França vive quinta onda da epidemia de Covid-19

A explosão de novos casos da Covid-19 demonstra um crescimento exponencial da epidemia no território francês (Foto: Benoit Tessier / Reuters)

A quinta onda da epidemia de Covid-19 na França se propaga a uma velocidade “vertiginosa”, alertou neste domingo (21) o porta-voz do governo francês, Gabriel Attal. Na média calculada em sete dias, o número diário de infecções dobrou, atingindo 17.153 casos positivos neste sábado (20) contra 9.458 na semana anterior.

A explosão de novos casos da Covid-19 demonstra um crescimento exponencial da epidemia no território francês.
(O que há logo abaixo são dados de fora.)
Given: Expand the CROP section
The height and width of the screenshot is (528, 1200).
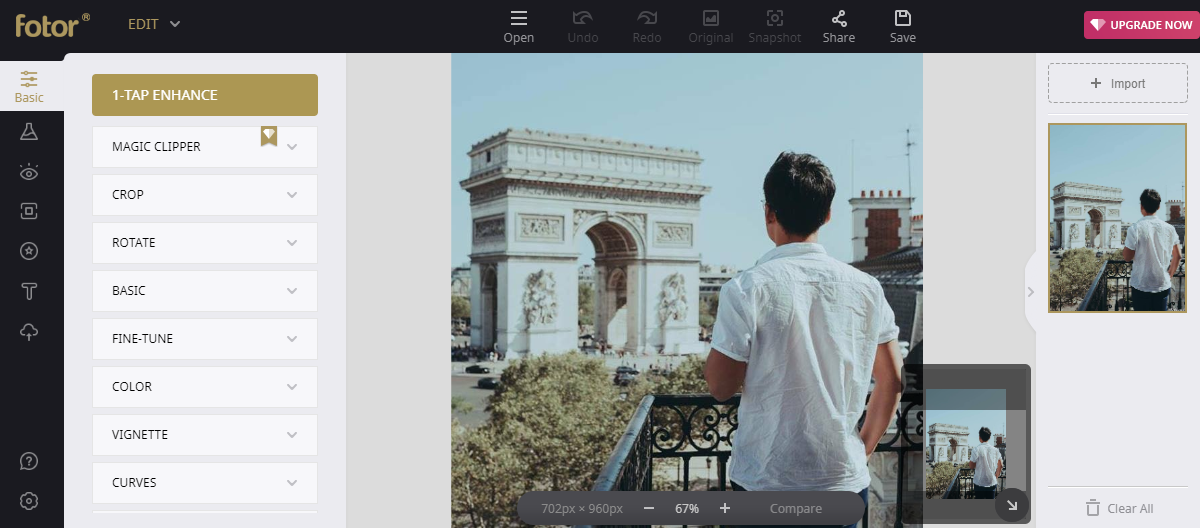Looking at the screenshot, I should [204, 195].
Até a semana passada, demorava três semanas para que o número de casos diários aumentasse nas mesmas proporções.

Segundo o porta-voz francês, alguns elementos causam preocupação ao governo, enquanto outros deixam as autoridades confiantes. Ainda não é possível determinar se a alta de casos terá impacto nas hospitalizações. Por enquanto, não é este o caso, o que se atribui à vacinação, que continua a ser muito eficaz na prevenção de formas graves da doença. Mas a imunização não impede as contaminações pela variante Delta.

Quase 75% da população francesa está completamente vacinada. A campanha de reforço com uma terceira dose de imunizante do tipo RNA mensageiro começou em setembro para idosos. Em 1° de dezembro, ela será estendida para a faixa etária de 50 a 65 anos. Há recomendação da Alta Autoridade de Saúde (HAS), um organismo independente, para que todos com mais de 40 anos tomem a dose de reforço.

“Vemos que há um forte aumento das contaminações, mas também sabemos que temos uma cobertura vacinal muito ampla (e) estamos bastante à frente dos nossos vizinhos no reforço vacinal”, sublinhou Attal.

No sábado (20), havia 7.974 pacientes da Covid hospitalizados em todo o país, sendo 1.333 doentes em unidades de tratamento intensivo (UTI), contra 6.500 e 1.000, respectivamente, há um mês.

O secretário de Estado elogiou a implantação em julho do passaporte sanitário, para acesso a locais que recebem público, enquanto a maioria dos países no bloco europeu adotou essa medida posteriormente. “O governo assume esta escolha de impor restrições às pessoas não vacinadas”, frisou Attal.

Protestos na ilha de Guadalupe

Enquanto as manifestações antivacina perderam fôlego na chamada França metropolitana, a parte do território situada no continente europeu, os protestos antivacina causam preocupação na ilha francesa de Guadalupe, no Caribe.

Após uma noite de violentas manifestações contra o passaporte sanitário, com atos de vandalismo, saques e confrontos com a polícia, Paris enviou 50 homens das forças especiais para controlar a situação no território ultramarino. Profissionais do setor da saúde que foram afastados do trabalho por se recusar a tomar a vacina fazem um movimento social há várias semanas na ilha, bloqueando inclusive o acesso ao hospital universitário de Pointe-à-Pitre.

O porta-voz do governo francês declarou que a violência na ilha é “intolerável e inaceitável”.